Dear Editor,
The assurances provided by the Chief Executive Officer of Guyana Power and Light Inc., Mr. Kesh Nandlall, on December 8, 2025, in the national newspapers, ring hollow against the daily reality faced by countless Guyanese households enduring unreliable electricity during what should be a season of celebration and light. While Mr. Nandlall speaks of GPL being in a “strong position to meet seasonal demand,” even a layperson understands that generating ten times the required power means nothing if the infrastructure cannot transmit and distribute it reliably to consumers. Without delivery, the result is zero.
What ordinary consumers—those without the luxury of backup generators—are experiencing is persistent blackouts, morning, noon, and night. Their reality tells a story of systemic failure in fulfilling the fundamental mandate of a power utility, a failure that reflects poorly on leadership. When the CEO chooses to spend hours publicly engaged in non-essential activities, such as culinary demonstrations alongside political figures, rather than focusing on operational oversight, it raises serious questions about his priorities. The public rightly expects its highly paid (more than $20 million a year) utility leaders to be fixated on keeping the lights on, not on performing for cameras. He is not a politician and there is no excuse for his to be “pampazetting like the classroom clown” for the cameras.
The issue is not the necessity of maintenance, but its evident failure to produce a stable electricity supply at the point of consumption. Mathematical projections about generation capacity from the CEO offer little comfort to a family with spoiled food, a small business losing revenue, or a community left repeatedly in the dark. Does management truly grasp the hardship for a working family surviving on a modest income, who’s carefully saved Christmas perishable provisions are ruined by an unreliable power supply? Public trust erodes not because of necessary maintenance, but because of the glaring chasm between corporate promises and the lived experience of citizens.
Furthermore, the spectacle of a highly paid CEO of a critical public monopoly engaging in political publicity activities while core services falter is more than a distraction—it is an insult to the intelligence and suffering of the populace. The singular duty of such a public servant is to deliver reliable electricity. The public pays for actual performance, not performance art. When that essential duty is failed, no public relations campaign can compensate.
This apparent indifference to the public’s plight points to a deeper institutional and governmental failure. GPL’s continued instability, especially during periods of high domestic demand, suggests a profound deficit in accountability, foresight, and effective crisis management. It is unacceptable to dismiss persistent outages as mere side effects of maintenance when the promised reliability remains elusive. The people of Guyana deserve a power provider that prioritizes engineering solutions over public relations gimmicks, and substantive service over symbolic gestures. They deserve executives who are judged solely on their ability to deliver consistent electricity—a benchmark that currently remains unmet. Until the lights stay on consistently, all official assurances are merely empty words, and any diversion from this core mission constitutes a neglect of duty.

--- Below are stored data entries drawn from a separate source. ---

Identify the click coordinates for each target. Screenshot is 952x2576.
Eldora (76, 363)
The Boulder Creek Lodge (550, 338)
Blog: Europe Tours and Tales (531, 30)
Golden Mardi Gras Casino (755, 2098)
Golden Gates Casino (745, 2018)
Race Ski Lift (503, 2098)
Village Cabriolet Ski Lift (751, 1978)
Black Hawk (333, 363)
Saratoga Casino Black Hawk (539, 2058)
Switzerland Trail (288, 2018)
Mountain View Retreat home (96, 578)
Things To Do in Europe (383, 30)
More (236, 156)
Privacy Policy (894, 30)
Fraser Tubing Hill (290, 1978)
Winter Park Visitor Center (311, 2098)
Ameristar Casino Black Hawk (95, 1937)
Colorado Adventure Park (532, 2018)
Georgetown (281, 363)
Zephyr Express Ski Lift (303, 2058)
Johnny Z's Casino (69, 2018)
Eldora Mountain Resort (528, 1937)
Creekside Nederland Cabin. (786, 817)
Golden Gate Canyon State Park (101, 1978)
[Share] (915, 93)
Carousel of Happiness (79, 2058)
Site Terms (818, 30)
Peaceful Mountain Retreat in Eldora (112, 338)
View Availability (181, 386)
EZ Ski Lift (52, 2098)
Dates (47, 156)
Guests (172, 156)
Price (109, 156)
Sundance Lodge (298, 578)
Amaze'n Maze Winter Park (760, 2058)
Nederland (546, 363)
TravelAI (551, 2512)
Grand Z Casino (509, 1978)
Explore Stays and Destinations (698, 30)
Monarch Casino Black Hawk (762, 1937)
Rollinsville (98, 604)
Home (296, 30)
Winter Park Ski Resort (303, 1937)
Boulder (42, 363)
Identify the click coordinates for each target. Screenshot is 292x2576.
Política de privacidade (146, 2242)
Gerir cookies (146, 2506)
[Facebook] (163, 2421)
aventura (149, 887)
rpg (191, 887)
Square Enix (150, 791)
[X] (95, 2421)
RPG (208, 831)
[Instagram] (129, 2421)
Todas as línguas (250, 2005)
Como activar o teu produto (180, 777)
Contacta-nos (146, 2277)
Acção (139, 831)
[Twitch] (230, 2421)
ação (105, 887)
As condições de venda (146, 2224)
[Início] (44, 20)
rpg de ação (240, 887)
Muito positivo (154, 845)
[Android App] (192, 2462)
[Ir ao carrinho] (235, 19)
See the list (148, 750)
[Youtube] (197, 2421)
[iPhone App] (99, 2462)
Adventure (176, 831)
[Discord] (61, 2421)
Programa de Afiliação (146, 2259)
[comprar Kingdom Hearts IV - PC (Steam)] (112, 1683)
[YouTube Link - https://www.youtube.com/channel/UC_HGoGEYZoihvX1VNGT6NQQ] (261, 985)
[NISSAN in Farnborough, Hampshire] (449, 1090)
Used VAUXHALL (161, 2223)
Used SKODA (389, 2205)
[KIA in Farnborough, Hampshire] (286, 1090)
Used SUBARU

It is deeply concerning if, in today’s Guyana, we are witnessing a return to the Burnham era where public servants are diverted from their technical and administrative duties for political spectacle like cleaning the trenches in Hope Estate. This is not progress. Rather, it echoes the old tactic of panem et circenses—bread and circuses—distracting the populace with trivialities while essential services decay. Guyana deserves better than leaders who fiddle while the lights go out.